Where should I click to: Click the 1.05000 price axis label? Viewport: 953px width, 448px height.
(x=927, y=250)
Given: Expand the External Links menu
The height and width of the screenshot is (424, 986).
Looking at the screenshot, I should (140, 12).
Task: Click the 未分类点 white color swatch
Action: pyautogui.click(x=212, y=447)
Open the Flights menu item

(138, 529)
...
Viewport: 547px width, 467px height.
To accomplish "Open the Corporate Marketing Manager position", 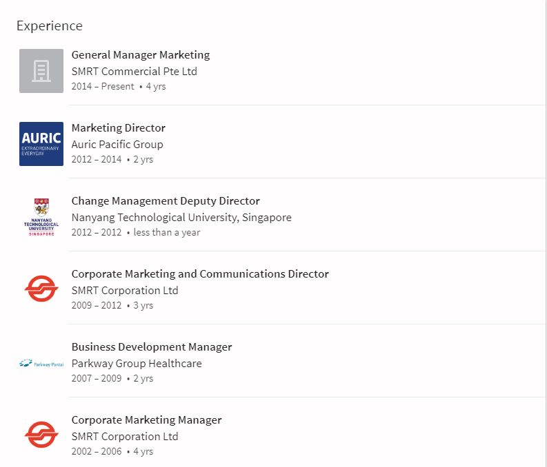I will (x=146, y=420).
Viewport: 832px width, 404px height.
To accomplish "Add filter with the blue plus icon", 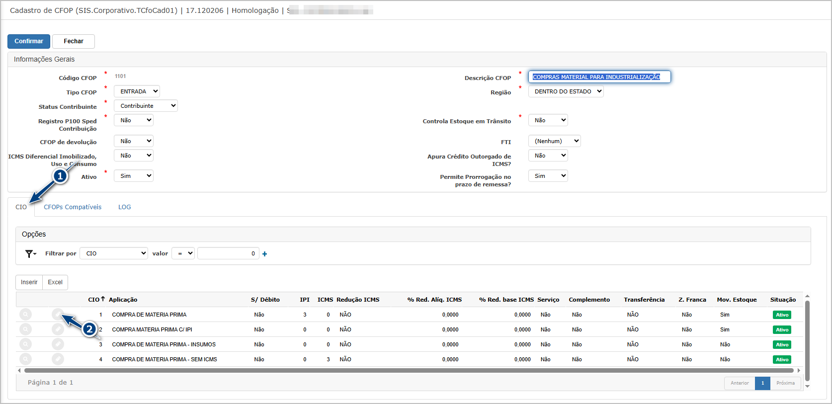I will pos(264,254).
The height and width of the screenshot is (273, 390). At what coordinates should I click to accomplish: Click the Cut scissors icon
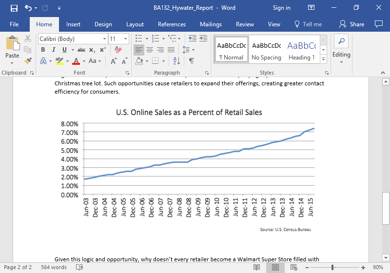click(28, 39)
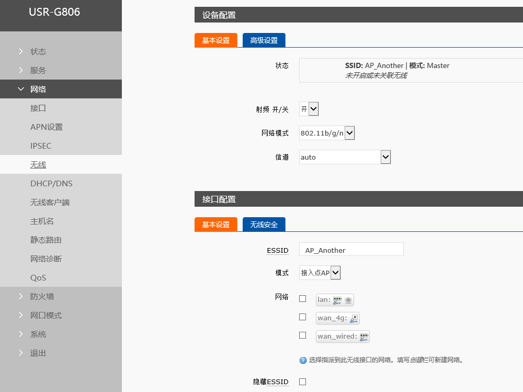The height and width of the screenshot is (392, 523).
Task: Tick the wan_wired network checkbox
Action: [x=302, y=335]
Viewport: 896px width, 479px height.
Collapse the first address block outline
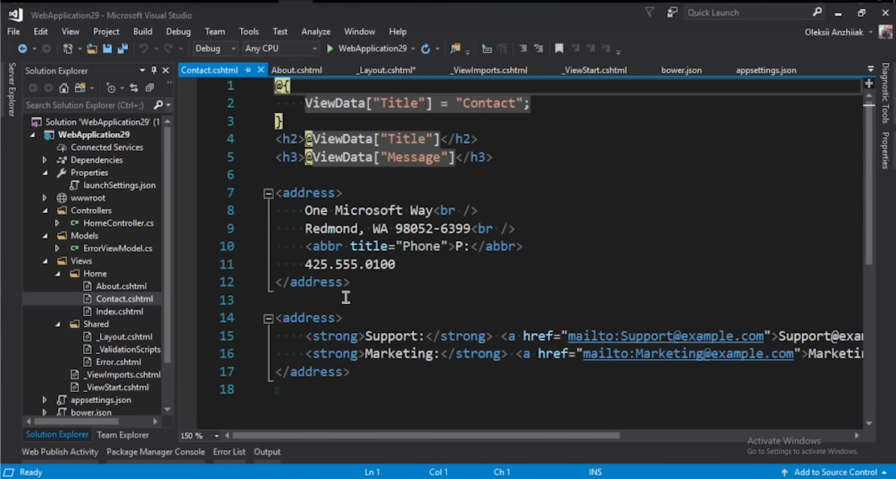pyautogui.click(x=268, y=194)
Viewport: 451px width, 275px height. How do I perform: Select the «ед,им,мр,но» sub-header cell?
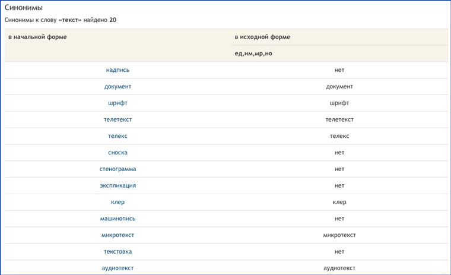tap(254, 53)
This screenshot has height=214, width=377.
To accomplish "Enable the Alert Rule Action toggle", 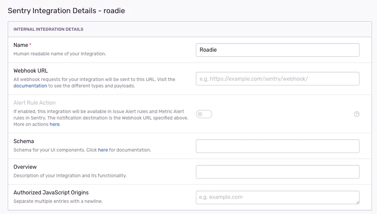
* * *
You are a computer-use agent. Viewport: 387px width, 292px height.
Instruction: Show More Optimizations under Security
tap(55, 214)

> [TASK STATEMENT]: In the records above, find the line with "The height and width of the screenshot is (273, 390).". Print exactly from there through the line with "the Alert Rule", minus the pictures.

> [OUTPUT FOR THIS EXERCISE]:
The height and width of the screenshot is (273, 390). At what coordinates should I click to accomplish: Click the Cut scissors icon
click(28, 39)
The height and width of the screenshot is (392, 523).
Task: Tick the wan_wired network checkbox
Action: [x=302, y=335]
Viewport: 896px width, 479px height.
Collapse the first address block outline
pyautogui.click(x=268, y=194)
Viewport: 451px width, 275px height. How do I perform: Select the «ед,им,мр,но» sub-header cell?
tap(254, 53)
This screenshot has height=214, width=377.
To accomplish "Enable the Alert Rule Action toggle", 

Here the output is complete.